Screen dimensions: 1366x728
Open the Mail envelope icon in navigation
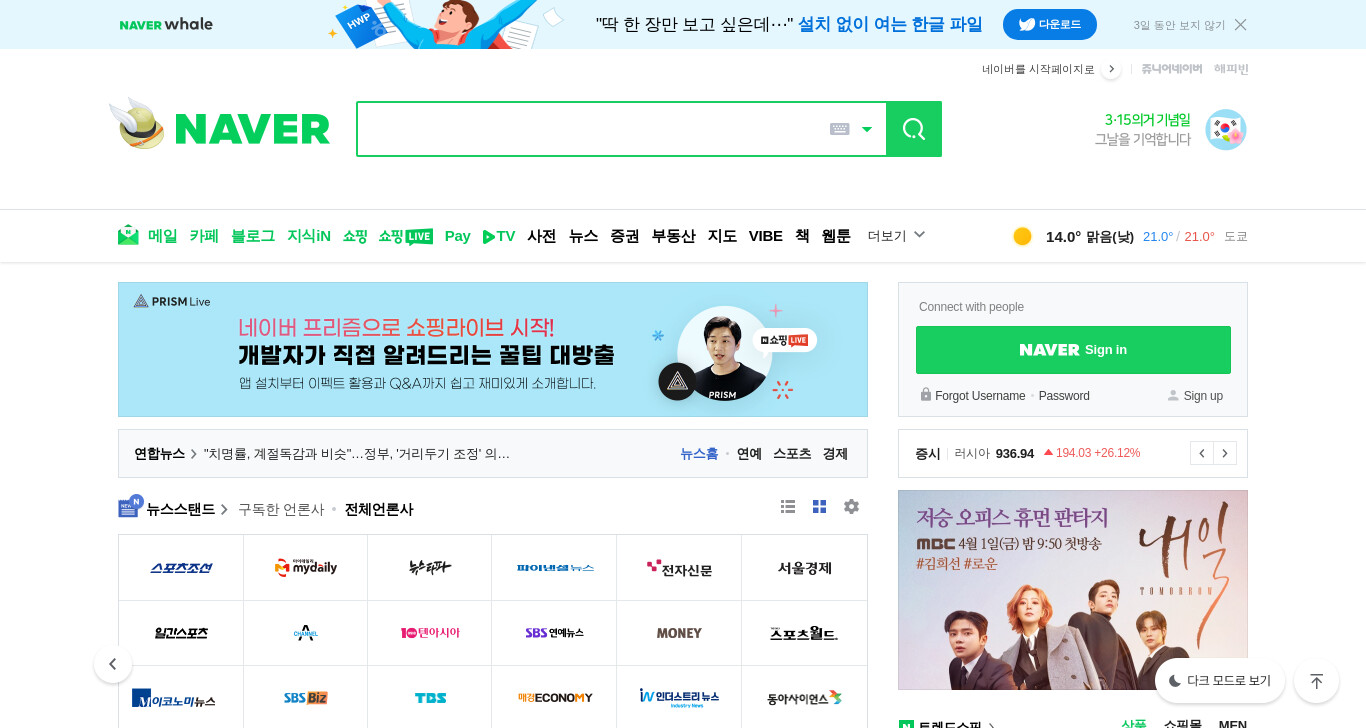coord(128,236)
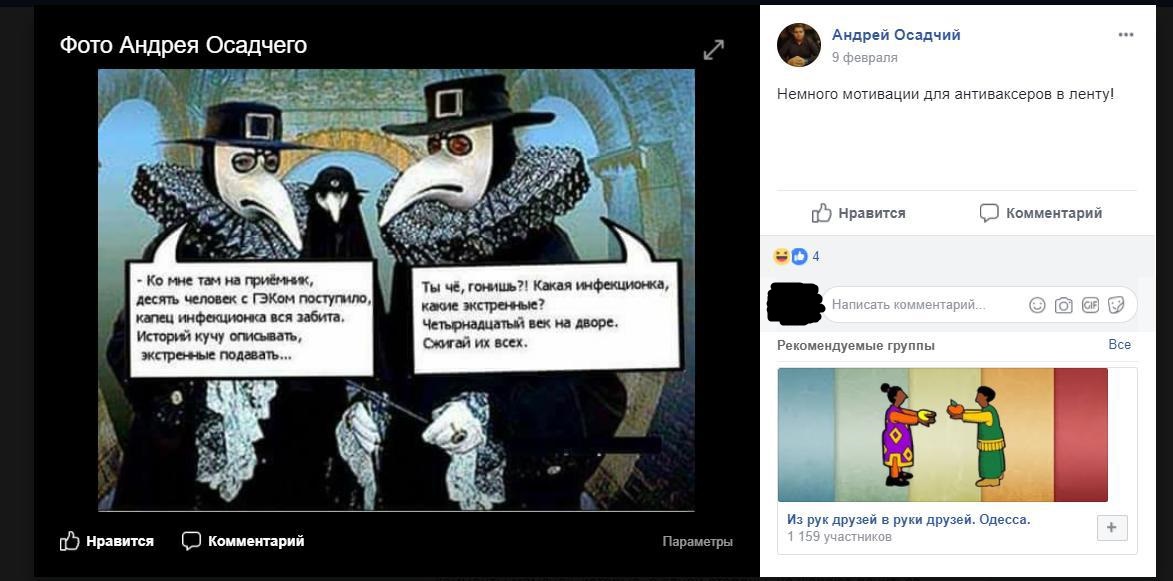View reactions count showing 4
Viewport: 1173px width, 581px height.
(815, 256)
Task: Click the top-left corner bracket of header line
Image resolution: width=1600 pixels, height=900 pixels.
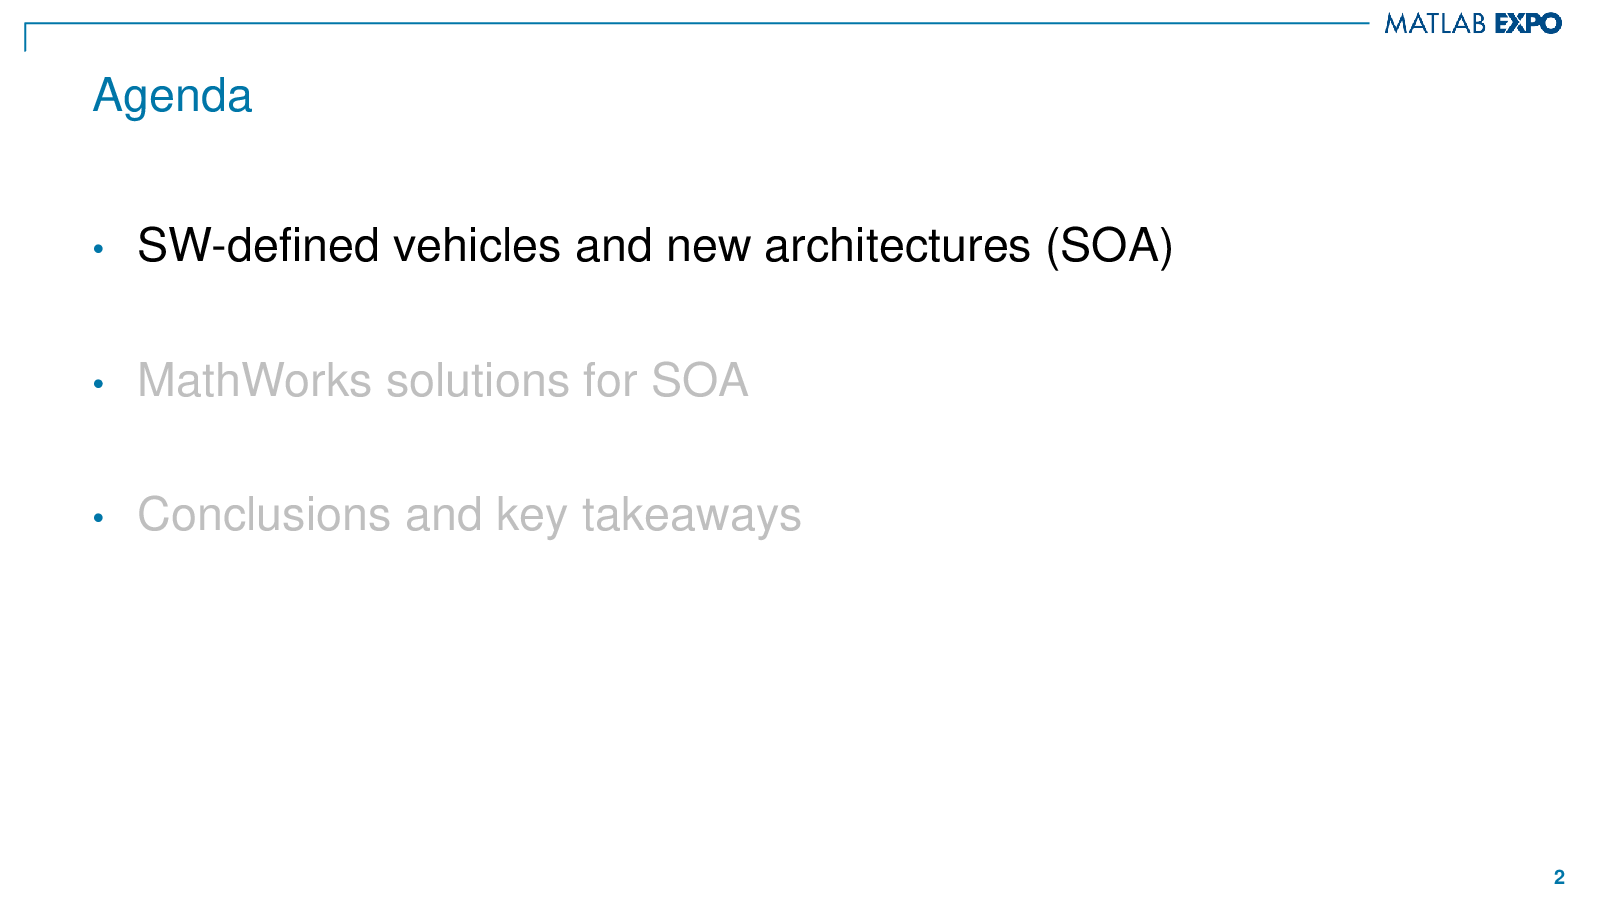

════════════════

Omit the pictures and write out exactly the lines from the one containing "Open the Mail envelope icon in navigation" through the last line of the material.

Open the Mail envelope icon in navigation
coord(128,236)
View reactions count showing 4
Viewport: 1173px width, 581px height.
(815, 256)
Task: Click the top-left corner bracket of header line
Image resolution: width=1600 pixels, height=900 pixels.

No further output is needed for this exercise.